WHAT IS BEING ASKED: From the data that follows, copy every line holding the string "previous".

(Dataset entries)
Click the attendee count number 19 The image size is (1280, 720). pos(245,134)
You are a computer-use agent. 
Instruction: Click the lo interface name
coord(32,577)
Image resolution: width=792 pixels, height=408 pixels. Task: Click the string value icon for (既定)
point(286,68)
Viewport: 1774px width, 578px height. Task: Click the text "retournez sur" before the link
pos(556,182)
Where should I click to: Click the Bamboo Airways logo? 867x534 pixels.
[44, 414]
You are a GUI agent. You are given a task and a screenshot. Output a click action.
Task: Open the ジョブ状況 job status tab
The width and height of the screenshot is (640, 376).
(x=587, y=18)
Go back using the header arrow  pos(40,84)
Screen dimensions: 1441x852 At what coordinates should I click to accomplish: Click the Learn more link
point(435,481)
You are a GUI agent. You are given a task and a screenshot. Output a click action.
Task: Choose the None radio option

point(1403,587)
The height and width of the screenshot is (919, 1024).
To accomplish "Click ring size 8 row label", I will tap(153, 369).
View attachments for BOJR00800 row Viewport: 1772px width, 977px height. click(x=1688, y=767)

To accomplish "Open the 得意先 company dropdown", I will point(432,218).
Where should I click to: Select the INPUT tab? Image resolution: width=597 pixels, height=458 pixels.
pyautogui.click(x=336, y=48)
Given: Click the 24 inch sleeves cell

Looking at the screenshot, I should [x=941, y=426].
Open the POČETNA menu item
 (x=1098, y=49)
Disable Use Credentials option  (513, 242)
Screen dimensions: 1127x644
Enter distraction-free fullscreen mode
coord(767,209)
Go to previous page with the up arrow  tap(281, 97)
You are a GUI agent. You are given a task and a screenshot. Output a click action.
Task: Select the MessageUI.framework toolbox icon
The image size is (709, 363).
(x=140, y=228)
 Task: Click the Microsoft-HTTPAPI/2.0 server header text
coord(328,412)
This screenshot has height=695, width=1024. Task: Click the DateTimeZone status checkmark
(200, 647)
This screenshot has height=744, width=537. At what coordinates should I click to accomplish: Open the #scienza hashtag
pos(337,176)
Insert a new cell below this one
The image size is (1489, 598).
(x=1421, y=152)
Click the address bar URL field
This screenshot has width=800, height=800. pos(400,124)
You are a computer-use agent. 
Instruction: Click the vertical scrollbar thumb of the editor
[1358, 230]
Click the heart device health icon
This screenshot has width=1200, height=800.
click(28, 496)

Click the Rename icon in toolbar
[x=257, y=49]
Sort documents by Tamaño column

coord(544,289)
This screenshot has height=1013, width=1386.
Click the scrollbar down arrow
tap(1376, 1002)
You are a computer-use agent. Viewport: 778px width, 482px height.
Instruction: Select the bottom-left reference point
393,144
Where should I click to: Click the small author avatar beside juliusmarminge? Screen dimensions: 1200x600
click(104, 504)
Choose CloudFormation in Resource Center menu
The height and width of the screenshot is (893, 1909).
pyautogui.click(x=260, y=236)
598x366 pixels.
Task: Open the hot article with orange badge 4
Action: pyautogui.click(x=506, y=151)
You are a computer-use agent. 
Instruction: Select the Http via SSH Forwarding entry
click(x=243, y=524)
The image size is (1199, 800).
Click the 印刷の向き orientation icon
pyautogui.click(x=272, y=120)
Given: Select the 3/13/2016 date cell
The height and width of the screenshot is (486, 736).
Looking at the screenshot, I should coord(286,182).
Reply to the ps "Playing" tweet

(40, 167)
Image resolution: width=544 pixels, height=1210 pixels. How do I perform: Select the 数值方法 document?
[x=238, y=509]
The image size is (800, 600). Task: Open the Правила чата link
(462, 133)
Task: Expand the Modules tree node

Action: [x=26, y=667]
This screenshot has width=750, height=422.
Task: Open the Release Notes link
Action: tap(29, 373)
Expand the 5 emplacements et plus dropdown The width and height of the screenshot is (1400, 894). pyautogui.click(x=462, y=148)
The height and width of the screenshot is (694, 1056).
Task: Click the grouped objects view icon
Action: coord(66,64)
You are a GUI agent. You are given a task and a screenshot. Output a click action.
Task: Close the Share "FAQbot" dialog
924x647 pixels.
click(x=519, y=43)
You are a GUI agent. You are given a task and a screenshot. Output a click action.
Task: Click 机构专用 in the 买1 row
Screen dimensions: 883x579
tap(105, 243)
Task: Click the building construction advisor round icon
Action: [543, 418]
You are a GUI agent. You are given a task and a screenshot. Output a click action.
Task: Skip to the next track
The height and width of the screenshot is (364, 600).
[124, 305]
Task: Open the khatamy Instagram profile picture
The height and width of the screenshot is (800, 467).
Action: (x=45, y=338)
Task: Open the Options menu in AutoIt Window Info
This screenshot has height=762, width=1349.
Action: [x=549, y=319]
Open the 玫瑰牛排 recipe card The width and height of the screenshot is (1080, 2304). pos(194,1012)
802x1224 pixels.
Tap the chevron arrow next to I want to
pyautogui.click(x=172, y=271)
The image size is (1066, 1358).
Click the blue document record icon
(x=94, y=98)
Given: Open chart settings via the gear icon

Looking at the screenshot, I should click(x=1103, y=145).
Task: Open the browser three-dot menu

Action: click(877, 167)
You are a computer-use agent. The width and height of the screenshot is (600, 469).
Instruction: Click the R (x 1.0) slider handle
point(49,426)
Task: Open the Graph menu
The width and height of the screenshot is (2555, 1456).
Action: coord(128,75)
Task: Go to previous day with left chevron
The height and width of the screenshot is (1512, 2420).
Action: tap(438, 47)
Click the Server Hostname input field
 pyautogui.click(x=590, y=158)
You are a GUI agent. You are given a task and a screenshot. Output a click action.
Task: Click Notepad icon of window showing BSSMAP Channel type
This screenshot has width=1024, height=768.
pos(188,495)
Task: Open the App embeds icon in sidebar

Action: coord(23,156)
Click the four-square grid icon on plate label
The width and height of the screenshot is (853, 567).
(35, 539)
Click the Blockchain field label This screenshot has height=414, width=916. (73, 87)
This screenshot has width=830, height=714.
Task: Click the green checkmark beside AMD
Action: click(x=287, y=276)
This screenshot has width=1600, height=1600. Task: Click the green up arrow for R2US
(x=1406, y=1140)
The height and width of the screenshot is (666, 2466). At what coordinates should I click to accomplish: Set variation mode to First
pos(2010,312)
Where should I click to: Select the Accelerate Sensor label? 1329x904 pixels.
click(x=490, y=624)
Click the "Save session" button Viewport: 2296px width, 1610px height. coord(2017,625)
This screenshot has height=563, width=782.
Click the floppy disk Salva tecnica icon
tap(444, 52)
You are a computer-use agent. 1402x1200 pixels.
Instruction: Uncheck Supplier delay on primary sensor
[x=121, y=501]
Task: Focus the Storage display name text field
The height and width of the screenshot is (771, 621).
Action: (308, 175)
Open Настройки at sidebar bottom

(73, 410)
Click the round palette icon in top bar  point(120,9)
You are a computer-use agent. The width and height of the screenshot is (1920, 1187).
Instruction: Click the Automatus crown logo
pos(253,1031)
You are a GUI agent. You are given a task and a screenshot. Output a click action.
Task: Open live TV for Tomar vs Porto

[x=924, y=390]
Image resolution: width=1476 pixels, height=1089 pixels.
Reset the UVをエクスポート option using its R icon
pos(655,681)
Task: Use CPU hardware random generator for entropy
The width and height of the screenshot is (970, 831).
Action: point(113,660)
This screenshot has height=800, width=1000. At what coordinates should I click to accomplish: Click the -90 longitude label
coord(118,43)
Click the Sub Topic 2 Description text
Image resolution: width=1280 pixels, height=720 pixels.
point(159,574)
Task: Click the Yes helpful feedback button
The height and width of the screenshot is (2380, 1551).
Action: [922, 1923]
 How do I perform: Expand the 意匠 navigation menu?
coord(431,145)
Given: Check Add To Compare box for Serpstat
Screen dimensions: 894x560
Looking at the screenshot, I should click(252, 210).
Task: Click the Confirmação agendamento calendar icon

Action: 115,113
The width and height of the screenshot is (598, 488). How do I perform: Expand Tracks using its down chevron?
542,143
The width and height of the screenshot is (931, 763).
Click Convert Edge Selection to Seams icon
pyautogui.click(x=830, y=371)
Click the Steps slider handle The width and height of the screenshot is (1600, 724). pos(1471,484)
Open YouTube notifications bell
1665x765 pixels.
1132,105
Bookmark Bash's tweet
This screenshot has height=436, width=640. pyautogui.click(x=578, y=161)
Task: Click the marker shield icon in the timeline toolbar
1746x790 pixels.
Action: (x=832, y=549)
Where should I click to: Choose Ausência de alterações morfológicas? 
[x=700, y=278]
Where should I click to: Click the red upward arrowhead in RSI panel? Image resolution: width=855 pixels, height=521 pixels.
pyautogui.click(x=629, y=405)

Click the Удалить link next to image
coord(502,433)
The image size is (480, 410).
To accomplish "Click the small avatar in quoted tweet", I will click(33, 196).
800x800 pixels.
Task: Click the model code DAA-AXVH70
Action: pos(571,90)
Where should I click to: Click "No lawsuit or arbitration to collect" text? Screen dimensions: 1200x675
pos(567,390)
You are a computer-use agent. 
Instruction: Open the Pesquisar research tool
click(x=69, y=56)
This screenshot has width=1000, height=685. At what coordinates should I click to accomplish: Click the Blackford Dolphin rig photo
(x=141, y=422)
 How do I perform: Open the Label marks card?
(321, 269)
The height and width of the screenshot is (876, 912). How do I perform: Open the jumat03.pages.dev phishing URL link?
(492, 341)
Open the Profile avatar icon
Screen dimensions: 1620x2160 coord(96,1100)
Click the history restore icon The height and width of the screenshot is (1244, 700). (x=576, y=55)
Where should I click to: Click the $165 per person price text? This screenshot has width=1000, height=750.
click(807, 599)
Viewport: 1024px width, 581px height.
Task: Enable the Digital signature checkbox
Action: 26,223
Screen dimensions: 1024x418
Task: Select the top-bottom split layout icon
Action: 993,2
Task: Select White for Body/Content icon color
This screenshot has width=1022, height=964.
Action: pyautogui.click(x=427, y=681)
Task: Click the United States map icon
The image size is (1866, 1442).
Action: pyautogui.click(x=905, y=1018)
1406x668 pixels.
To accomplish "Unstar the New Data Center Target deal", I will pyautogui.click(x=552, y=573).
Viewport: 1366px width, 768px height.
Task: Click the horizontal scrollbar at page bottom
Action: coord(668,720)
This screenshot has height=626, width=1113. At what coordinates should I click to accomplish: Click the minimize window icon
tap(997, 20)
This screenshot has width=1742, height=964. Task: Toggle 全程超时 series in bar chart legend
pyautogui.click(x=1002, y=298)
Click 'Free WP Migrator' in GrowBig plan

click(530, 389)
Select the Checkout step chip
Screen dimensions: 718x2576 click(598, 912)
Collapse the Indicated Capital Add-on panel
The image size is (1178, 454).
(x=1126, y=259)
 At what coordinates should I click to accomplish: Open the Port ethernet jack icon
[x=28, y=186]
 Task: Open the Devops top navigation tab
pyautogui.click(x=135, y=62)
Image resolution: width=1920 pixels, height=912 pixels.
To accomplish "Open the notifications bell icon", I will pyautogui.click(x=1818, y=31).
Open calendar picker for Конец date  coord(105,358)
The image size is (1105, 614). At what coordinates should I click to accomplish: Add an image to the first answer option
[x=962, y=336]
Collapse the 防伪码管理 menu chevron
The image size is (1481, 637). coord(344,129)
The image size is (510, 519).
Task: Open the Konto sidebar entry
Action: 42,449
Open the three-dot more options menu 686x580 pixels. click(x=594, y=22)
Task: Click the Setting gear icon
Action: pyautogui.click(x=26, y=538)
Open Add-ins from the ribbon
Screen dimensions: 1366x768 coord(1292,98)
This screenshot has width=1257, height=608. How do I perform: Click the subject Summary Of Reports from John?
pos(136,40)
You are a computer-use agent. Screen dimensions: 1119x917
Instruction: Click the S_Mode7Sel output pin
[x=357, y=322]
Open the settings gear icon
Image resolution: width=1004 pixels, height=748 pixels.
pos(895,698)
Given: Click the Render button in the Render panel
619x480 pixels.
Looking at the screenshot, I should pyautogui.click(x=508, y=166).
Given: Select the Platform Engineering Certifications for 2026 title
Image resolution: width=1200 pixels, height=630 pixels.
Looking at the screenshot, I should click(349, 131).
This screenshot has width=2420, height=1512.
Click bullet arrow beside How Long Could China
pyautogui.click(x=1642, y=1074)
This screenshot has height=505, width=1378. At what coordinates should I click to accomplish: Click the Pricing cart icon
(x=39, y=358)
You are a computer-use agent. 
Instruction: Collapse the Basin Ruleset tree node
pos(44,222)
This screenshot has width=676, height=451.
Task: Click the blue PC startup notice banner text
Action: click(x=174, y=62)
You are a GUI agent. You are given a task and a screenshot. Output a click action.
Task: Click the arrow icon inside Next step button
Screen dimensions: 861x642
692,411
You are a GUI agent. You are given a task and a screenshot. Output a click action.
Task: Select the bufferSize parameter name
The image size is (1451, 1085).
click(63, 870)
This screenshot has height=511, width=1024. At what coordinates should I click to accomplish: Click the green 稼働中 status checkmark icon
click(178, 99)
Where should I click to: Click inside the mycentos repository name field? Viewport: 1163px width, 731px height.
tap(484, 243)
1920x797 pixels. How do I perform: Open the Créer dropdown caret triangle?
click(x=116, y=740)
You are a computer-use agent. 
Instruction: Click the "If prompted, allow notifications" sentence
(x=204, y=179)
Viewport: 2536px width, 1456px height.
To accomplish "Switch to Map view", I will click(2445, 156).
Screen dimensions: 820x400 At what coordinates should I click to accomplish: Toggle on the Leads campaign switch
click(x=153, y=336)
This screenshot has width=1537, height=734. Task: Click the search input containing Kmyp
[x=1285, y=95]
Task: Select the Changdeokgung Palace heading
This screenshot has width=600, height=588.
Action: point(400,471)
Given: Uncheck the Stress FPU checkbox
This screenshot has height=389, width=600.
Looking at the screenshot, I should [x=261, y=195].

SOLVED PROBLEM:
Go to previous page with the up arrow  tap(281, 97)
Task: Go to previous day with left chevron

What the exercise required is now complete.